START DATASET CONTENT
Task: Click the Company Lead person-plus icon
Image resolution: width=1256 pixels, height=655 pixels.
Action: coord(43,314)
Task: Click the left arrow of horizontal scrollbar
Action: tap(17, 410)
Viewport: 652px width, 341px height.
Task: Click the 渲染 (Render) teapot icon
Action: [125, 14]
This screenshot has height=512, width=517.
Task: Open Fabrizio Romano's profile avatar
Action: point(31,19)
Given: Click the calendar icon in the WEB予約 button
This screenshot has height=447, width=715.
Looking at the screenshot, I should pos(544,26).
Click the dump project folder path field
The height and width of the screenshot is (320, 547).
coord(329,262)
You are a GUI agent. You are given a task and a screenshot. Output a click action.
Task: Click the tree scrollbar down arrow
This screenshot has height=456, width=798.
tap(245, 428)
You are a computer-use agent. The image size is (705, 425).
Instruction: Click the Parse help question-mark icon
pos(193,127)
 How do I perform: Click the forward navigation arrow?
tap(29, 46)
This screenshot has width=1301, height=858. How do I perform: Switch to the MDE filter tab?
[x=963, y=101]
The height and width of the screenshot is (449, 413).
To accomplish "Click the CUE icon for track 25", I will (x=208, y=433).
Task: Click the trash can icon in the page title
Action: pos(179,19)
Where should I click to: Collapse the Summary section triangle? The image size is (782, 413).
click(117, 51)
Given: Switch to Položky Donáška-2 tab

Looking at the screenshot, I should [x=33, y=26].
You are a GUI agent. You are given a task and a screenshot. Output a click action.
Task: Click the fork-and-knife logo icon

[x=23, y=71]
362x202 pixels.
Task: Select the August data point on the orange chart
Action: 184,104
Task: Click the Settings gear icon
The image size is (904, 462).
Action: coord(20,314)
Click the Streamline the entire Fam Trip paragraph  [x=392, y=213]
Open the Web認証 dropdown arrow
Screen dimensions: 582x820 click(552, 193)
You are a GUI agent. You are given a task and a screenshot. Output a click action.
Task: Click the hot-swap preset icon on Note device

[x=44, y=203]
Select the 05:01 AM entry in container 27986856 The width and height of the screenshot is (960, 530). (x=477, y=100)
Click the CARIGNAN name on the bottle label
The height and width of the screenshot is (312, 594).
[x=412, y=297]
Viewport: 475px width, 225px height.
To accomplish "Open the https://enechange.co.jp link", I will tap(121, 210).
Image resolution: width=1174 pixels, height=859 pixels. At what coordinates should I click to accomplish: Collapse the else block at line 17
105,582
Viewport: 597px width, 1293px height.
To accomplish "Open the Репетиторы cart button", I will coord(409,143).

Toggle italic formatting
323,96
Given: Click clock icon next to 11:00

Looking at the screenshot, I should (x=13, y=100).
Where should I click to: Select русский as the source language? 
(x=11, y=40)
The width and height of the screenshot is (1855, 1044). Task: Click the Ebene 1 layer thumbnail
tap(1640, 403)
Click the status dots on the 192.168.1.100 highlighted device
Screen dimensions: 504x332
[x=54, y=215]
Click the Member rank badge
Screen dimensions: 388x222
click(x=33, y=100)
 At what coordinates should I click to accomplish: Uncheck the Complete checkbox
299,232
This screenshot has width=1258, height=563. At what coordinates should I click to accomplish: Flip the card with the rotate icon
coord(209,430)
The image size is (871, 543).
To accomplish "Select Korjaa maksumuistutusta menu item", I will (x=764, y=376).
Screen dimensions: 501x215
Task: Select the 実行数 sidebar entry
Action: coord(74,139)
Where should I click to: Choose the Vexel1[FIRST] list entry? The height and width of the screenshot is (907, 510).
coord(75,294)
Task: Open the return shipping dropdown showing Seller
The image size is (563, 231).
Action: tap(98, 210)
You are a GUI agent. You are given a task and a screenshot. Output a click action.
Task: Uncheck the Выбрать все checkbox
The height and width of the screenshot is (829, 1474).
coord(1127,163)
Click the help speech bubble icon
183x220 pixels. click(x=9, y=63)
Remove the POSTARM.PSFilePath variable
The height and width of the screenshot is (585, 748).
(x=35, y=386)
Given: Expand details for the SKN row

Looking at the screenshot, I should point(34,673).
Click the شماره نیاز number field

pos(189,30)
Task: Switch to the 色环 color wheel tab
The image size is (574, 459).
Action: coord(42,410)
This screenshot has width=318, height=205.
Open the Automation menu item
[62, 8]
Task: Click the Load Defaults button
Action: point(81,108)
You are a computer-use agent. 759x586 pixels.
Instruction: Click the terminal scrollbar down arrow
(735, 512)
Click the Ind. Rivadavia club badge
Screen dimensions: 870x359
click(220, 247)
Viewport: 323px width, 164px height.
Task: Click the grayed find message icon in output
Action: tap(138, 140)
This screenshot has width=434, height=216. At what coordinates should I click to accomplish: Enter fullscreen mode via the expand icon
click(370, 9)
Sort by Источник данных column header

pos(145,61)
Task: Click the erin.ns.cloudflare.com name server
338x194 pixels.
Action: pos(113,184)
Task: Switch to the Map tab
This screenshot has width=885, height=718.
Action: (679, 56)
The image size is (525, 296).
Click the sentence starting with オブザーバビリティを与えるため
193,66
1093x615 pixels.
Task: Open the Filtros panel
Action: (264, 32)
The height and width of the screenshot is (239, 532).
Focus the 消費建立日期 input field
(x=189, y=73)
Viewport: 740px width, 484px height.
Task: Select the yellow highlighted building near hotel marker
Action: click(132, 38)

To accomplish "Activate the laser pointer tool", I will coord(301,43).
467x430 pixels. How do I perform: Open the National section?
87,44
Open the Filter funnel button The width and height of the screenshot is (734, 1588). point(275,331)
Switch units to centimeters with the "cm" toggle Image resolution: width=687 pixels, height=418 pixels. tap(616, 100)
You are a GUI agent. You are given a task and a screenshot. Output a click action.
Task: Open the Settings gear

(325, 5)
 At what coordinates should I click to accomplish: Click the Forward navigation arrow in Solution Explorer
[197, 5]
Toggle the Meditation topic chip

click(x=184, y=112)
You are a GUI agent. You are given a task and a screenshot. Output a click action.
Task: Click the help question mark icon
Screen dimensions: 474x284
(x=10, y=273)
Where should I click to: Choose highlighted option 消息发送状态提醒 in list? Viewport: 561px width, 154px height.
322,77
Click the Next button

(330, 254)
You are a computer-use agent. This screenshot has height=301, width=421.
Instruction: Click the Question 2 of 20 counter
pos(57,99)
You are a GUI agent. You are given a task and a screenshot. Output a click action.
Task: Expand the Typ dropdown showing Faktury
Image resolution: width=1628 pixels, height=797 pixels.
END DATASET CONTENT
» **THE TASK**
The records above are to be printed out again exactly, without omission.

» **RESPONSE AREA**
Task: Click the Company Lead person-plus icon
Image resolution: width=1256 pixels, height=655 pixels.
Action: coord(43,314)
Task: Click the left arrow of horizontal scrollbar
Action: tap(17, 410)
Viewport: 652px width, 341px height.
Task: Click the 渲染 (Render) teapot icon
Action: [125, 14]
This screenshot has height=512, width=517.
Task: Open Fabrizio Romano's profile avatar
Action: point(31,19)
Given: Click the calendar icon in the WEB予約 button
This screenshot has height=447, width=715.
Looking at the screenshot, I should pos(544,26).
Click the dump project folder path field
The height and width of the screenshot is (320, 547).
coord(329,262)
You are a GUI agent. You are given a task and a screenshot. Output a click action.
Task: Click the tree scrollbar down arrow
This screenshot has height=456, width=798.
tap(245, 428)
You are a computer-use agent. The image size is (705, 425).
Instruction: Click the Parse help question-mark icon
pos(193,127)
 How do I perform: Click the forward navigation arrow?
tap(29, 46)
This screenshot has width=1301, height=858. How do I perform: Switch to the MDE filter tab?
[x=963, y=101]
The height and width of the screenshot is (449, 413).
To accomplish "Click the CUE icon for track 25", I will (x=208, y=433).
Task: Click the trash can icon in the page title
Action: pos(179,19)
Where should I click to: Collapse the Summary section triangle? The image size is (782, 413).
click(117, 51)
Given: Switch to Položky Donáška-2 tab

Looking at the screenshot, I should [x=33, y=26].
You are a GUI agent. You are given a task and a screenshot. Output a click action.
Task: Click the fork-and-knife logo icon

[x=23, y=71]
362x202 pixels.
Task: Select the August data point on the orange chart
Action: 184,104
Task: Click the Settings gear icon
The image size is (904, 462).
Action: coord(20,314)
Click the Streamline the entire Fam Trip paragraph  [x=392, y=213]
Open the Web認証 dropdown arrow
Screen dimensions: 582x820 click(552, 193)
You are a GUI agent. You are given a task and a screenshot. Output a click action.
Task: Click the hot-swap preset icon on Note device

[x=44, y=203]
Select the 05:01 AM entry in container 27986856 The width and height of the screenshot is (960, 530). (x=477, y=100)
Click the CARIGNAN name on the bottle label
The height and width of the screenshot is (312, 594).
[x=412, y=297]
Viewport: 475px width, 225px height.
To accomplish "Open the https://enechange.co.jp link", I will tap(121, 210).
Image resolution: width=1174 pixels, height=859 pixels. At what coordinates should I click to accomplish: Collapse the else block at line 17
105,582
Viewport: 597px width, 1293px height.
To accomplish "Open the Репетиторы cart button", I will coord(409,143).

Toggle italic formatting
323,96
Given: Click clock icon next to 11:00

Looking at the screenshot, I should (x=13, y=100).
Where should I click to: Select русский as the source language? 
(x=11, y=40)
The width and height of the screenshot is (1855, 1044). Task: Click the Ebene 1 layer thumbnail
tap(1640, 403)
Click the status dots on the 192.168.1.100 highlighted device
Screen dimensions: 504x332
[x=54, y=215]
Click the Member rank badge
Screen dimensions: 388x222
click(x=33, y=100)
 At what coordinates should I click to accomplish: Uncheck the Complete checkbox
299,232
This screenshot has width=1258, height=563. At what coordinates should I click to accomplish: Flip the card with the rotate icon
coord(209,430)
The image size is (871, 543).
To accomplish "Select Korjaa maksumuistutusta menu item", I will (x=764, y=376).
Screen dimensions: 501x215
Task: Select the 実行数 sidebar entry
Action: coord(74,139)
Where should I click to: Choose the Vexel1[FIRST] list entry? The height and width of the screenshot is (907, 510).
coord(75,294)
Task: Open the return shipping dropdown showing Seller
The image size is (563, 231).
Action: tap(98, 210)
You are a GUI agent. You are given a task and a screenshot. Output a click action.
Task: Uncheck the Выбрать все checkbox
The height and width of the screenshot is (829, 1474).
coord(1127,163)
Click the help speech bubble icon
183x220 pixels. click(x=9, y=63)
Remove the POSTARM.PSFilePath variable
The height and width of the screenshot is (585, 748).
(x=35, y=386)
Given: Expand details for the SKN row

Looking at the screenshot, I should point(34,673).
Click the شماره نیاز number field

pos(189,30)
Task: Switch to the 色环 color wheel tab
The image size is (574, 459).
Action: coord(42,410)
This screenshot has width=318, height=205.
Open the Automation menu item
[62, 8]
Task: Click the Load Defaults button
Action: point(81,108)
You are a computer-use agent. 759x586 pixels.
Instruction: Click the terminal scrollbar down arrow
(735, 512)
Click the Ind. Rivadavia club badge
Screen dimensions: 870x359
click(220, 247)
Viewport: 323px width, 164px height.
Task: Click the grayed find message icon in output
Action: tap(138, 140)
This screenshot has width=434, height=216. At what coordinates should I click to accomplish: Enter fullscreen mode via the expand icon
click(370, 9)
Sort by Источник данных column header

pos(145,61)
Task: Click the erin.ns.cloudflare.com name server
338x194 pixels.
Action: pos(113,184)
Task: Switch to the Map tab
This screenshot has width=885, height=718.
Action: (679, 56)
The image size is (525, 296).
Click the sentence starting with オブザーバビリティを与えるため
193,66
1093x615 pixels.
Task: Open the Filtros panel
Action: (264, 32)
The height and width of the screenshot is (239, 532).
Focus the 消費建立日期 input field
(x=189, y=73)
Viewport: 740px width, 484px height.
Task: Select the yellow highlighted building near hotel marker
Action: click(132, 38)

To accomplish "Activate the laser pointer tool", I will coord(301,43).
467x430 pixels. How do I perform: Open the National section?
87,44
Open the Filter funnel button The width and height of the screenshot is (734, 1588). point(275,331)
Switch units to centimeters with the "cm" toggle Image resolution: width=687 pixels, height=418 pixels. tap(616, 100)
You are a GUI agent. You are given a task and a screenshot. Output a click action.
Task: Open the Settings gear

(325, 5)
 At what coordinates should I click to accomplish: Click the Forward navigation arrow in Solution Explorer
[197, 5]
Toggle the Meditation topic chip

click(x=184, y=112)
You are a GUI agent. You are given a task and a screenshot. Output a click action.
Task: Click the help question mark icon
Screen dimensions: 474x284
(x=10, y=273)
Where should I click to: Choose highlighted option 消息发送状态提醒 in list? Viewport: 561px width, 154px height.
322,77
Click the Next button

(330, 254)
You are a computer-use agent. This screenshot has height=301, width=421.
Instruction: Click the Question 2 of 20 counter
pos(57,99)
You are a GUI agent. You are given a task and a screenshot. Output a click action.
Task: Expand the Typ dropdown showing Faktury
Image resolution: width=1628 pixels, height=797 pixels.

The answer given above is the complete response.